Meek v. City of Sacramento

132 F. Supp. 546 | N.D. Cal. | 1955

132 F. Supp. 546 (1955)

Lewis M. MEEK, Plaintiff,
v.
CITY OF SACRAMENTO, Chief of Police Hicks, Defendants.

Misc. No. 877.

United States District Court N. D. California, N. D.

June 15, 1955.

Lewis M. Meek, in pro. per.

No appearance for defendants.

HALBERT, District Judge.

Plaintiff has presented to this Court a motion seeking permission to file the above entitled action for damages in forma pauperis. With his motion, plaintiff has tendered for filing the complaint by which he proposes to institute the action.

Preliminarily it should be noted that leave to proceed in forma pauperis is a privilege and not a right, Clough v. Hunter, 10 Cir., 191 F.2d 516; Willis v. Utecht, 8 Cir., 185 F.2d 210; Johnson v. Hunter, 10 Cir., 144 F.2d 565; Prince v. Klune, 80 U.S.App. D.C. 31, 148 F.2d 18; and Dorsey v.

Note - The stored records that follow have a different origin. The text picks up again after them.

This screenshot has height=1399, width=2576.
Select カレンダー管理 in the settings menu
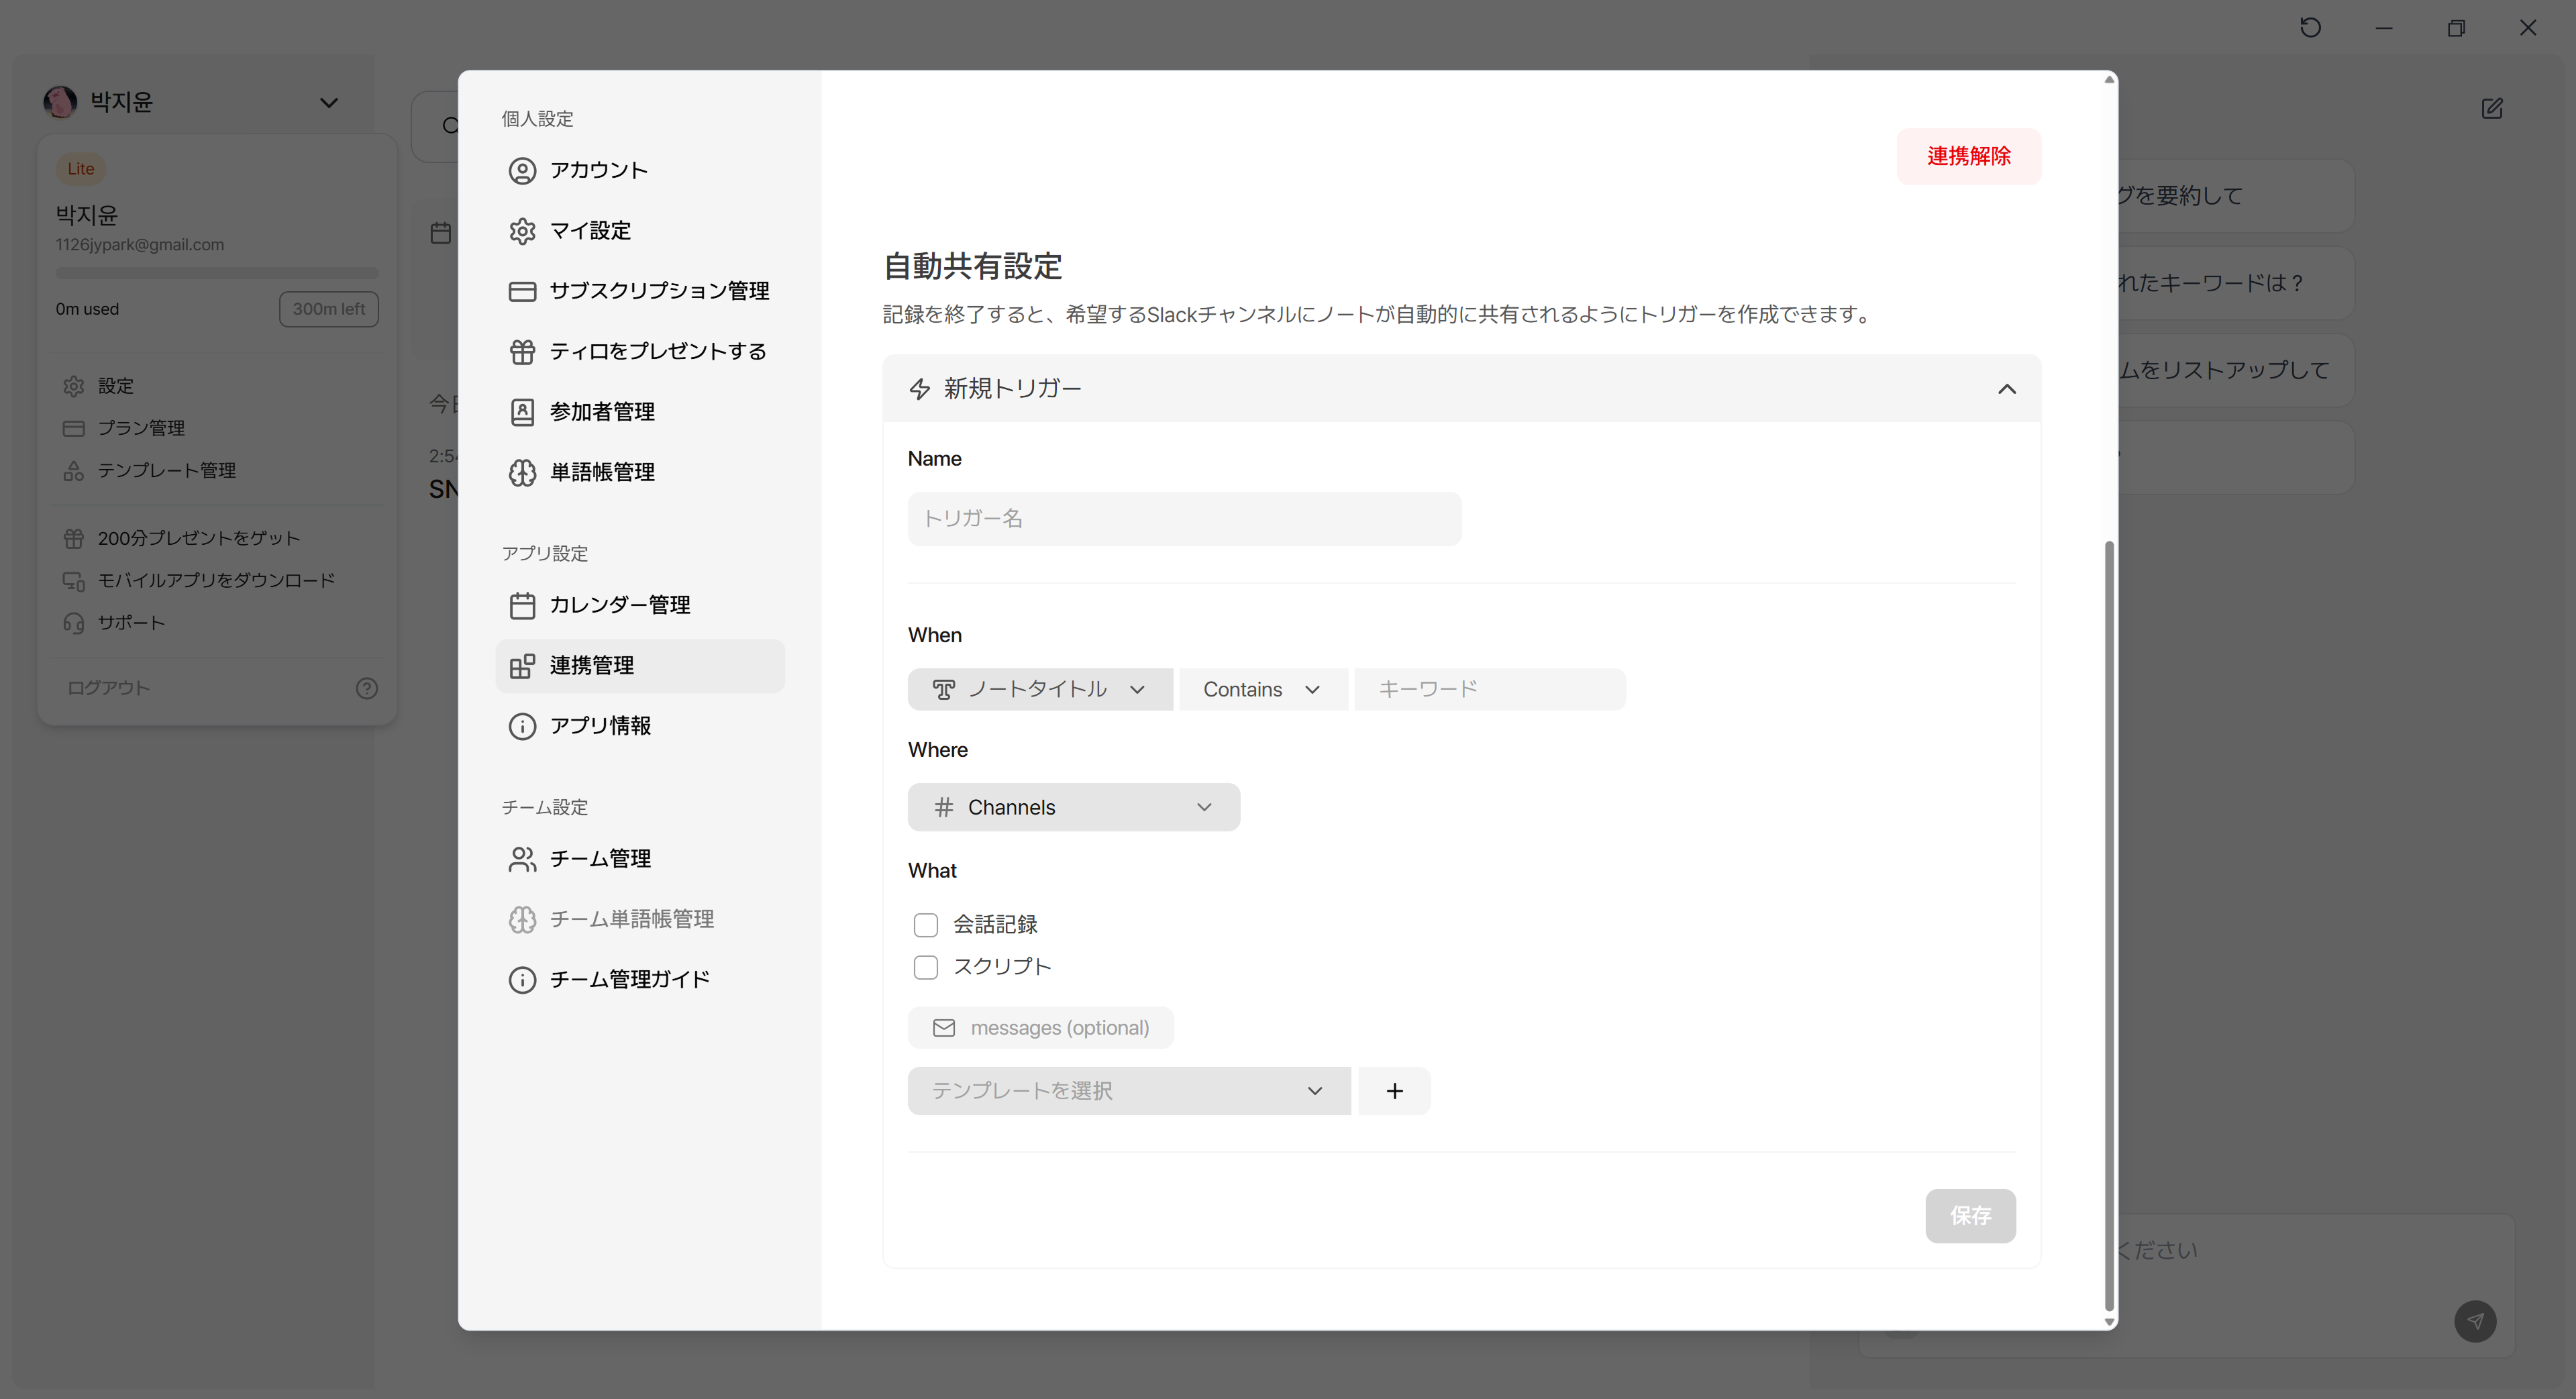(x=619, y=605)
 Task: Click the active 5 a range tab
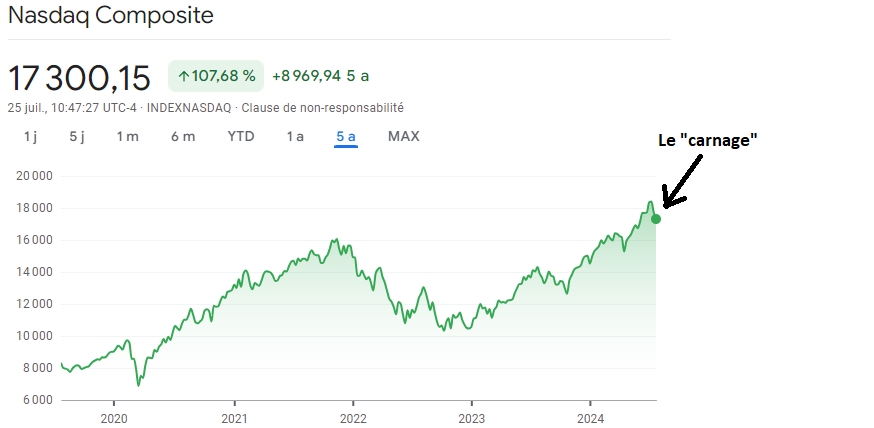[x=346, y=136]
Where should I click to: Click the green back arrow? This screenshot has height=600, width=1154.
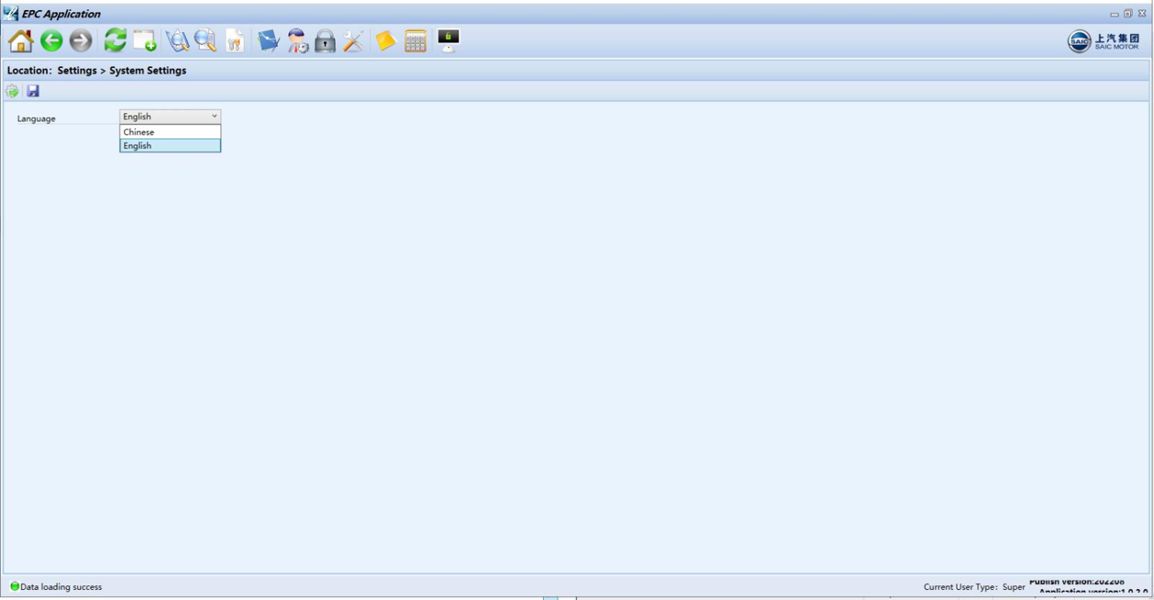tap(52, 41)
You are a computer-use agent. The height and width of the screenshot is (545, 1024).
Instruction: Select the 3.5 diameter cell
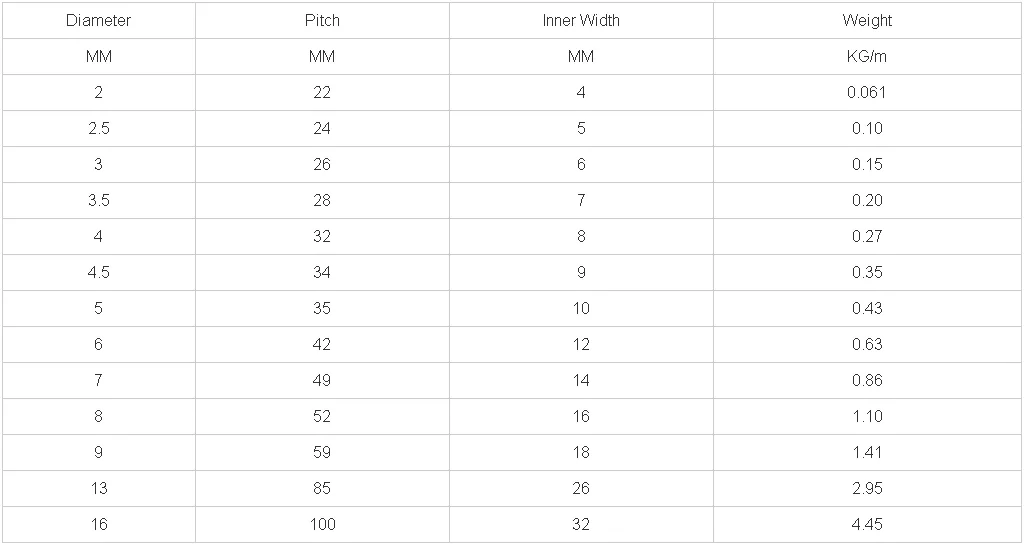tap(98, 200)
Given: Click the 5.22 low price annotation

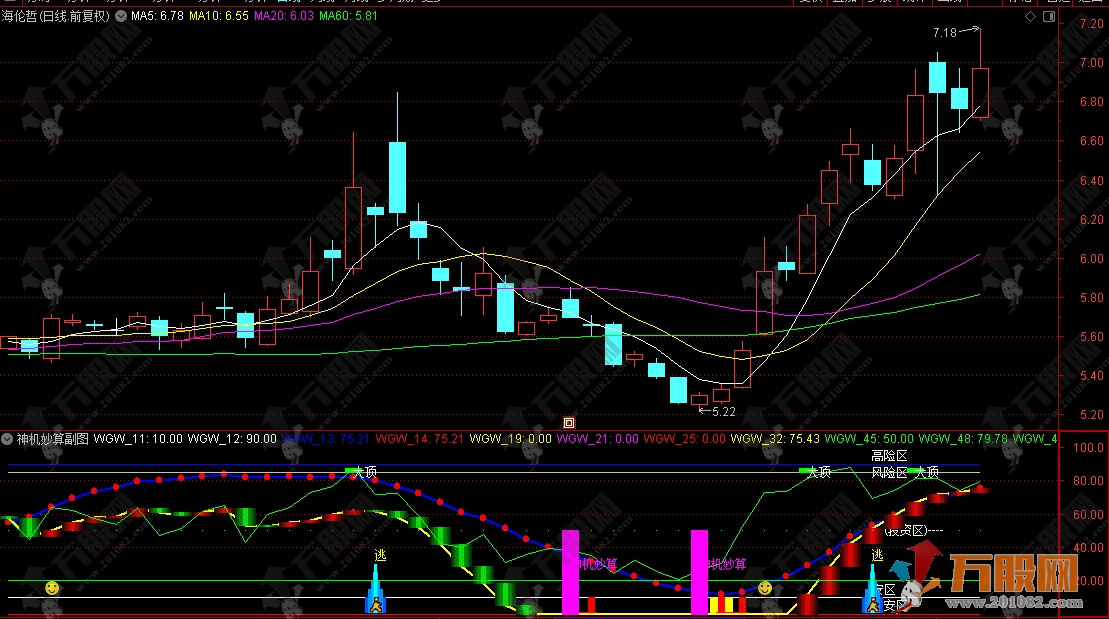Looking at the screenshot, I should pyautogui.click(x=722, y=411).
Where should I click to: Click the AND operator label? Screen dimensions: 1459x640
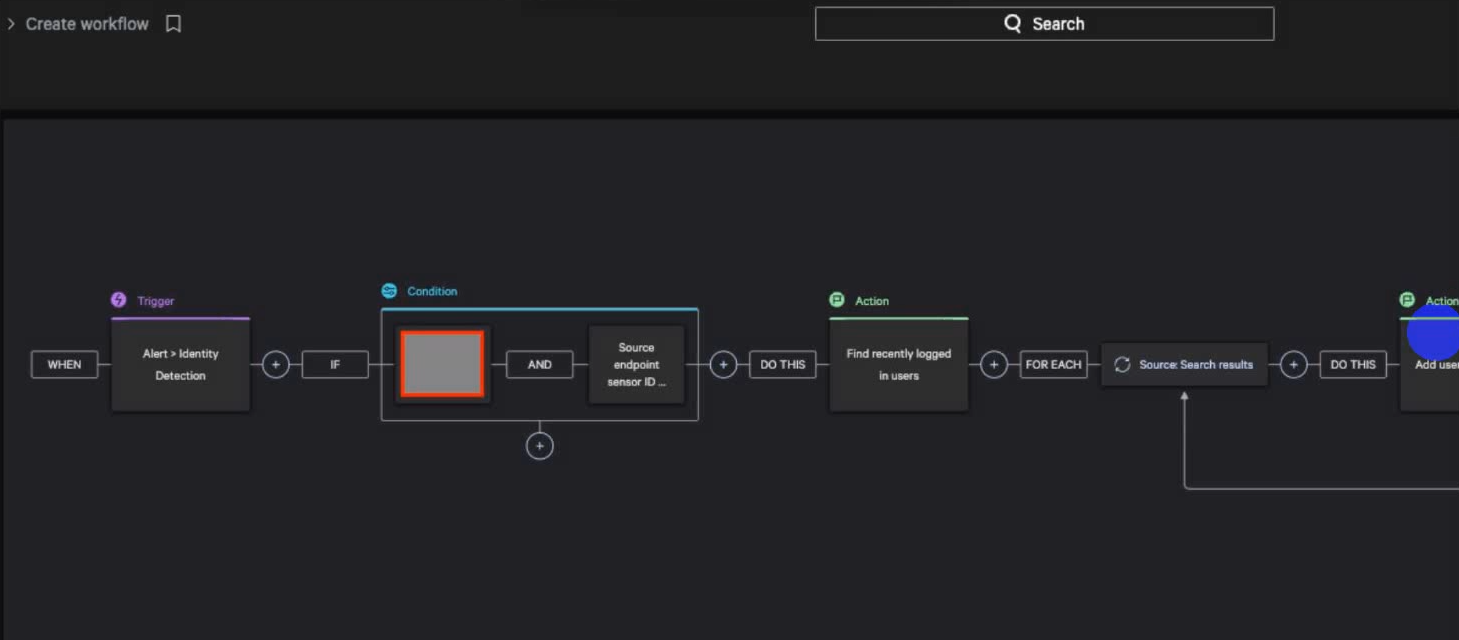click(x=539, y=365)
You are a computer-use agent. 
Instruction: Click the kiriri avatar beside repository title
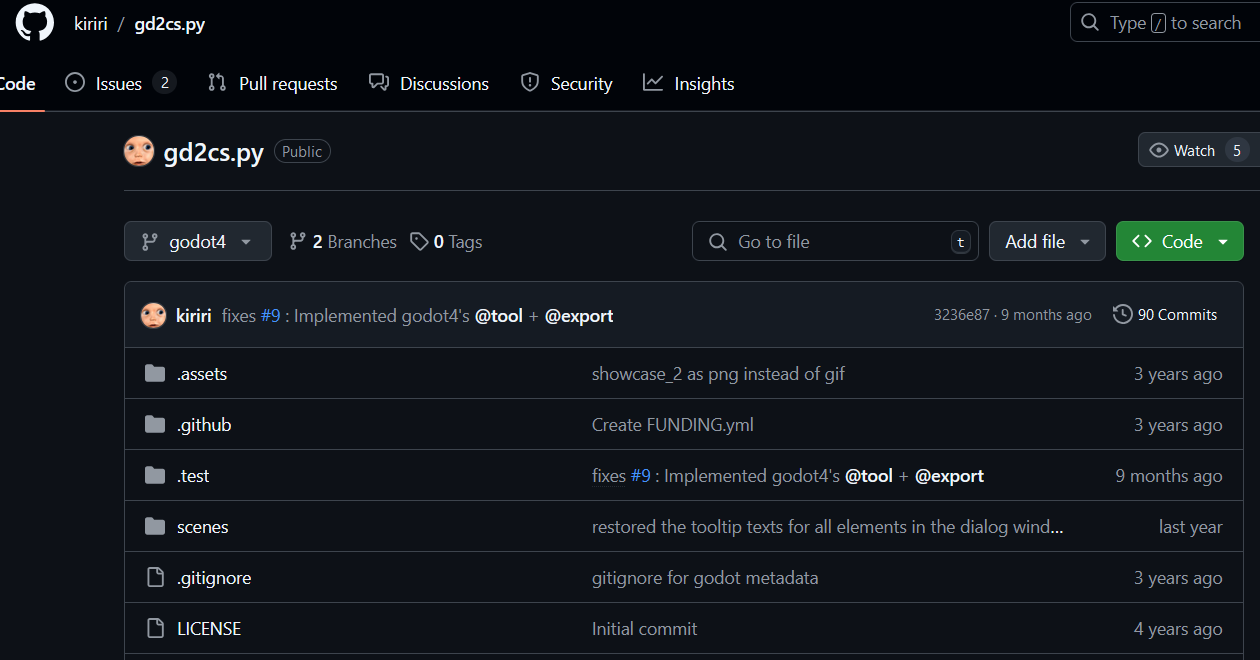139,151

Gill, 80 U.S.App.D.C. 9, 148 F.2d 857. A duty is imposed upon this Court to examine any application for leave to proceed in forma pauperis to determine whether the proposed proceeding has merit, and if it appears that the proceeding is without merit, this Court is bound to deny a motion seeking leave to proceed in forma pauperis, Higgins v. Steele, 8 Cir., 195 F.2d 366; Huffman v. Smith, 9 Cir., 172 F.2d 129; Tate v. California, 9 Cir., 187 F.2d 98; Gilmore v. United States, 8 Cir., 131 F.2d 873; and Fisher v. Cushman, 9 Cir., 99 F.2d 918. It was with these rules of law in mind that the Court examined and considered the documents presented *547 by plaintiff with his motion, and this Memorandum and Order is the result of such examination and the Court's deliberation on it.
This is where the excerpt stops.